**TASK TO COMPLETE**
Copy the rows from the very first one through the row containing "Action: 377,303", replacing "app launcher" with "waffle menu" and leaving everything else unchanged.

**MATERIAL FOR THE TASK**

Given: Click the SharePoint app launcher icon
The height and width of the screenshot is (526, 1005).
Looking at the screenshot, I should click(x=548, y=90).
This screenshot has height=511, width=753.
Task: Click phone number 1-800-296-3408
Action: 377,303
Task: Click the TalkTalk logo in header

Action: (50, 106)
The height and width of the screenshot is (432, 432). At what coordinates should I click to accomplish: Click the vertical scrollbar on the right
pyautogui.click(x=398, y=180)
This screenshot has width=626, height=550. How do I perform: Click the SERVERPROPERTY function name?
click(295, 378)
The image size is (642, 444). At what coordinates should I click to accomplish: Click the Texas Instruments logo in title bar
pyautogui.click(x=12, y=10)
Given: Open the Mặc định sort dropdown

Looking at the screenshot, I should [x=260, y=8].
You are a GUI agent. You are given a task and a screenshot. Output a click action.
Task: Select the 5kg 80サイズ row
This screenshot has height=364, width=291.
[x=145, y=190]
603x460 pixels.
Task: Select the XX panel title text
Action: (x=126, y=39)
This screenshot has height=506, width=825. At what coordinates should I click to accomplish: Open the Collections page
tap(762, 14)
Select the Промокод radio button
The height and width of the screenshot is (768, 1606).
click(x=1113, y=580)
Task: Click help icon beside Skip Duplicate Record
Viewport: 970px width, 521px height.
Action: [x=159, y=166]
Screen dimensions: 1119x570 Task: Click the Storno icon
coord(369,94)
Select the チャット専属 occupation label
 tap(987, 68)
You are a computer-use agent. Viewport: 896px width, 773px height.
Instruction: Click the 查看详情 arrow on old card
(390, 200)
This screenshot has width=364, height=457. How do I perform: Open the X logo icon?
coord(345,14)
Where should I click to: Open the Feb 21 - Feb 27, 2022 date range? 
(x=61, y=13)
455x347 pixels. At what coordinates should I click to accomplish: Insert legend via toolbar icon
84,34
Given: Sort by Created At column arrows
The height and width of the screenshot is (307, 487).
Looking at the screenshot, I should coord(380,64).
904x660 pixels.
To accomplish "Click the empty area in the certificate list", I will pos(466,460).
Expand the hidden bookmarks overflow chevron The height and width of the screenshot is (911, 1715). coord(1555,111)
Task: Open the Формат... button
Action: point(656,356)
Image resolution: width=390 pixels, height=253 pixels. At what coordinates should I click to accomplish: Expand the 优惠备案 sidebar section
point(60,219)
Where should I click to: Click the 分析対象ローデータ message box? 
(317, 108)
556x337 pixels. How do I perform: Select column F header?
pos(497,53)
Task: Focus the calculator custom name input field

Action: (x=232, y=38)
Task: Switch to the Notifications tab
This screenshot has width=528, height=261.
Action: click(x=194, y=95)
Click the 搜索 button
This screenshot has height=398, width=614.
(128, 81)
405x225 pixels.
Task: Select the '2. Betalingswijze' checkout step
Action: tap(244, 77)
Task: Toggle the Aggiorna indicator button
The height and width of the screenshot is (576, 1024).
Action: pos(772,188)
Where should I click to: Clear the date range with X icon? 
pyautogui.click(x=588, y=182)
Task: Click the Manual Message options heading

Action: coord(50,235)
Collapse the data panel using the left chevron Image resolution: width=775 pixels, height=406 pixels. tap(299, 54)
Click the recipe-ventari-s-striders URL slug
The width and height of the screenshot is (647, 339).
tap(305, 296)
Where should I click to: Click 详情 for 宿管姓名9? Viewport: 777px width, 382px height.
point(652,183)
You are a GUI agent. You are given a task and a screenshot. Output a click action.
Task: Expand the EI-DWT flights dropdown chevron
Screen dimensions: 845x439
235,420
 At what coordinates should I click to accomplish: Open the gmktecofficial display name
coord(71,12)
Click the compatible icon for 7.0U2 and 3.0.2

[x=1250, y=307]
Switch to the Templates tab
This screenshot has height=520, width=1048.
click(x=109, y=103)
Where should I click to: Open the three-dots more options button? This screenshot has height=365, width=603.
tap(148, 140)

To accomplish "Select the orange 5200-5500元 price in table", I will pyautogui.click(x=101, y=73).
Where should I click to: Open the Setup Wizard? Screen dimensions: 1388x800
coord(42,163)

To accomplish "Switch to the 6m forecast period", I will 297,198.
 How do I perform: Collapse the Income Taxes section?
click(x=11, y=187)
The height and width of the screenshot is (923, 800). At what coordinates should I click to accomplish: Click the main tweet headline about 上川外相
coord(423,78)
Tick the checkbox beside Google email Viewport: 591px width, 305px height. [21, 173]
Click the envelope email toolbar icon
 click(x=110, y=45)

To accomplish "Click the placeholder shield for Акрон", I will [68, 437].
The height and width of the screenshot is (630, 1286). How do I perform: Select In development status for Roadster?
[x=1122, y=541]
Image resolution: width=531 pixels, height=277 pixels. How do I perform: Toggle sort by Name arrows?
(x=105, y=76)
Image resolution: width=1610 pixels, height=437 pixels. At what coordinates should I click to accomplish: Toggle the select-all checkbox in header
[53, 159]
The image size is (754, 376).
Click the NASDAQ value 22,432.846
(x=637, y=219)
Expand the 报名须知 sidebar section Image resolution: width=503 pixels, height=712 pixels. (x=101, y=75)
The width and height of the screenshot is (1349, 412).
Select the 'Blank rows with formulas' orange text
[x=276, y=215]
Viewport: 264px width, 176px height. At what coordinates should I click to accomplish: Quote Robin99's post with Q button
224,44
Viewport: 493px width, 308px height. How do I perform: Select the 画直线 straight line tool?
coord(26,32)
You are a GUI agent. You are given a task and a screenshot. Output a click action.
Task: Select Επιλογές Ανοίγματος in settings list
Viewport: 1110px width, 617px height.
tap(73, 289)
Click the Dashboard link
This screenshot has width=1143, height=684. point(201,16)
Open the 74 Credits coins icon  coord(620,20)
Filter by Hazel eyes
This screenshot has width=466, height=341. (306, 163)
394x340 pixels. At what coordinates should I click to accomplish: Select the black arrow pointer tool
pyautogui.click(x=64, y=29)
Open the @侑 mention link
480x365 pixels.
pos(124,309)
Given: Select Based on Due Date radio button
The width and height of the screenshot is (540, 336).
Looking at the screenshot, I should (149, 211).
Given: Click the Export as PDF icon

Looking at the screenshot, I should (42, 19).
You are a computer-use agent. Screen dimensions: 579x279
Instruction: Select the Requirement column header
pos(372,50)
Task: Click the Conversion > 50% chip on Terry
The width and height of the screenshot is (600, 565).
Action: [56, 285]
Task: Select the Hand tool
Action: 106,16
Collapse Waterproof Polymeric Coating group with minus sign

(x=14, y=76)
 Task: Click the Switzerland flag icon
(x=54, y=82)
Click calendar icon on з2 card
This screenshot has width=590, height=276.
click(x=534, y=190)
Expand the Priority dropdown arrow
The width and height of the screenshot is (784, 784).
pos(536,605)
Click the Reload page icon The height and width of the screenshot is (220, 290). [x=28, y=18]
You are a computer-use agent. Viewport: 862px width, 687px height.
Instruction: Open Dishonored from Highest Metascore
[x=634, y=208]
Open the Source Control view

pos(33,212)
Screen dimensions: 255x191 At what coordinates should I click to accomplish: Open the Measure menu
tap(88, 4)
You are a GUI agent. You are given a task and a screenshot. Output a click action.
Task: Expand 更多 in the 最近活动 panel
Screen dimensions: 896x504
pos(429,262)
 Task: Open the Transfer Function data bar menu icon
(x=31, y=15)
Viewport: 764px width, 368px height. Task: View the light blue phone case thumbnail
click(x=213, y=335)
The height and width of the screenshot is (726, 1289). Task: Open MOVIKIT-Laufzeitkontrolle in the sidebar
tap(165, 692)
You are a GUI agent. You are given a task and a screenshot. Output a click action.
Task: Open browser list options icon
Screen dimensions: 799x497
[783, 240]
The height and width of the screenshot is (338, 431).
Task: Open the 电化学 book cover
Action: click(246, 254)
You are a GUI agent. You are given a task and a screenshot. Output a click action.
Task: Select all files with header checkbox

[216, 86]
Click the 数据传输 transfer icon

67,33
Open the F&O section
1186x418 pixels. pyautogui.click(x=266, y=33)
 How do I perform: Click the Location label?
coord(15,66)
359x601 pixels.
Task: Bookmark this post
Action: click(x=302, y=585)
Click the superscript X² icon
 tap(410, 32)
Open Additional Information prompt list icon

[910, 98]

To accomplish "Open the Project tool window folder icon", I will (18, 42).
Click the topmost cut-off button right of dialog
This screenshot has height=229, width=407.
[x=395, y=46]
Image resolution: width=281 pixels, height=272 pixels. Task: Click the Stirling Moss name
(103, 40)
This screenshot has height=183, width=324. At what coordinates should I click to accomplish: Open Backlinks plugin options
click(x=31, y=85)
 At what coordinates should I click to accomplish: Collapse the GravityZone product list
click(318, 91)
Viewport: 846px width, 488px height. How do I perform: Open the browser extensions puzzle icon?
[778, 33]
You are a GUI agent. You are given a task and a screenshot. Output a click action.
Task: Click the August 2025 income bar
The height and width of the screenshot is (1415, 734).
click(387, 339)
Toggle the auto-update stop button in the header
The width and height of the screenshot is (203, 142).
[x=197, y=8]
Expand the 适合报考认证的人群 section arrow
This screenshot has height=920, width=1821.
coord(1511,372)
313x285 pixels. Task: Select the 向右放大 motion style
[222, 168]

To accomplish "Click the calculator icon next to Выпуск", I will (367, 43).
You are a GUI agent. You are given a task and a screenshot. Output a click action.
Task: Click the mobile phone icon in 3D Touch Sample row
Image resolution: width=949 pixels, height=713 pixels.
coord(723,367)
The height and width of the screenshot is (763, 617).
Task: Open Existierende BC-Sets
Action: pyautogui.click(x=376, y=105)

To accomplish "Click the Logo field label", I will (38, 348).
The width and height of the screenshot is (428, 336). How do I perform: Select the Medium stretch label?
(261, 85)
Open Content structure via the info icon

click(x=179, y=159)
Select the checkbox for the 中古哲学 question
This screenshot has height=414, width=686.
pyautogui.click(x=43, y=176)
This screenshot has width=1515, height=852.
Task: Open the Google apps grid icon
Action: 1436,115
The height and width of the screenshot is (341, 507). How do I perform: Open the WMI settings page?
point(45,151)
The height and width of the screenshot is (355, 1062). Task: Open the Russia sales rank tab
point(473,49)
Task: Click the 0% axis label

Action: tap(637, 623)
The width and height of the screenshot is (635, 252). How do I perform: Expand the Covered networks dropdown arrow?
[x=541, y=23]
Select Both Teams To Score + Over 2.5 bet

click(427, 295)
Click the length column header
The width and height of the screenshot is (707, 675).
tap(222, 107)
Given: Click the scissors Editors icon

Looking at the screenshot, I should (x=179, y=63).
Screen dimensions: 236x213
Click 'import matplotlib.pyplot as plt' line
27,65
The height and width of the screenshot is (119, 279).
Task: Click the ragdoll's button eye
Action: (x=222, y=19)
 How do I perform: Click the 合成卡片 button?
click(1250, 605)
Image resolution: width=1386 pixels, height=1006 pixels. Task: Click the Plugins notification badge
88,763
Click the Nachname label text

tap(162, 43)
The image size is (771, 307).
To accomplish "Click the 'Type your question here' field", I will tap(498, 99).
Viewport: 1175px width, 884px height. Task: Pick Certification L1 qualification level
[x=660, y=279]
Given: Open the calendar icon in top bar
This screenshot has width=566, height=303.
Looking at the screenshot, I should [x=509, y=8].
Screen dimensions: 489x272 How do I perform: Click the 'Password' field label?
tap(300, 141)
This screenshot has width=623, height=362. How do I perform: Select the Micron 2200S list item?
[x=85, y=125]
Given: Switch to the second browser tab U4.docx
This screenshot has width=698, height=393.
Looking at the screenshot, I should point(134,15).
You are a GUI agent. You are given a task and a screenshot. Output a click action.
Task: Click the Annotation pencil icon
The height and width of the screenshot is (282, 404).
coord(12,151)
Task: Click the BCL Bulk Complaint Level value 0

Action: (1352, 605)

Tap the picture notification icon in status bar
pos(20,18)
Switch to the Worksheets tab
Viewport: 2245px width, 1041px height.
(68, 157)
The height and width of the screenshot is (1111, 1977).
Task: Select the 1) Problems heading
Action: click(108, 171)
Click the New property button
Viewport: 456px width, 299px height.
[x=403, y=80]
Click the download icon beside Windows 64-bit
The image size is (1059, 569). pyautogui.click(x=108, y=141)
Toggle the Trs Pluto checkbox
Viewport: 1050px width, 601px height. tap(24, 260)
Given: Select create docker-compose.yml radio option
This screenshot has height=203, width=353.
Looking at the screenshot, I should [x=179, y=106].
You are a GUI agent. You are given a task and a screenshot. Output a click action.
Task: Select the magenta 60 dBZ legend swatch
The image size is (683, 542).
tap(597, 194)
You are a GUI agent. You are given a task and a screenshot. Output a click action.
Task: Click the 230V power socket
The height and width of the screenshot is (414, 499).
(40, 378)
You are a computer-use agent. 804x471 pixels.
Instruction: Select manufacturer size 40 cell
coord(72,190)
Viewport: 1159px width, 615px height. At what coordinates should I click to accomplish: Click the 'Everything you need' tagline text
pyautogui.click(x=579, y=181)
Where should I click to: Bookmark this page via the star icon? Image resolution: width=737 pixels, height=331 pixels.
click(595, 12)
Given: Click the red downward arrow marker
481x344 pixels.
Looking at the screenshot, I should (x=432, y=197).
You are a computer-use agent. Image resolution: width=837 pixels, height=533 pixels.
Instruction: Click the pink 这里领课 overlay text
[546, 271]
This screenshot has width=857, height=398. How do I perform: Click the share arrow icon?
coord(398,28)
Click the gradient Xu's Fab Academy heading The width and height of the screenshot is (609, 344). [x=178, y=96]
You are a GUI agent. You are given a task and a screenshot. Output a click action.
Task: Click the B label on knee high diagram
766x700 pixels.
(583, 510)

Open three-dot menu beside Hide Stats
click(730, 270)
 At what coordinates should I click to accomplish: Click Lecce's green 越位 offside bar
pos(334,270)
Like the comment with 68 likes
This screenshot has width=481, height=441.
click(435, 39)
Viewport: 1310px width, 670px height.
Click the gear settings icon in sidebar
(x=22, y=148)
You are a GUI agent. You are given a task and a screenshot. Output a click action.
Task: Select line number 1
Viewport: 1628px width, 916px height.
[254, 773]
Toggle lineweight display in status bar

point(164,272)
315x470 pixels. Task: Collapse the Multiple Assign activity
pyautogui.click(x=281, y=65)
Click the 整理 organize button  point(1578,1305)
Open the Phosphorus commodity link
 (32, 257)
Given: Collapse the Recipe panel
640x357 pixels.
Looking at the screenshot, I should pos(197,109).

**OUTPUT OF THE TASK**
Given: Click the SharePoint waffle menu icon
The height and width of the screenshot is (526, 1005).
Looking at the screenshot, I should click(x=548, y=90).
This screenshot has height=511, width=753.
Task: Click phone number 1-800-296-3408
Action: 377,303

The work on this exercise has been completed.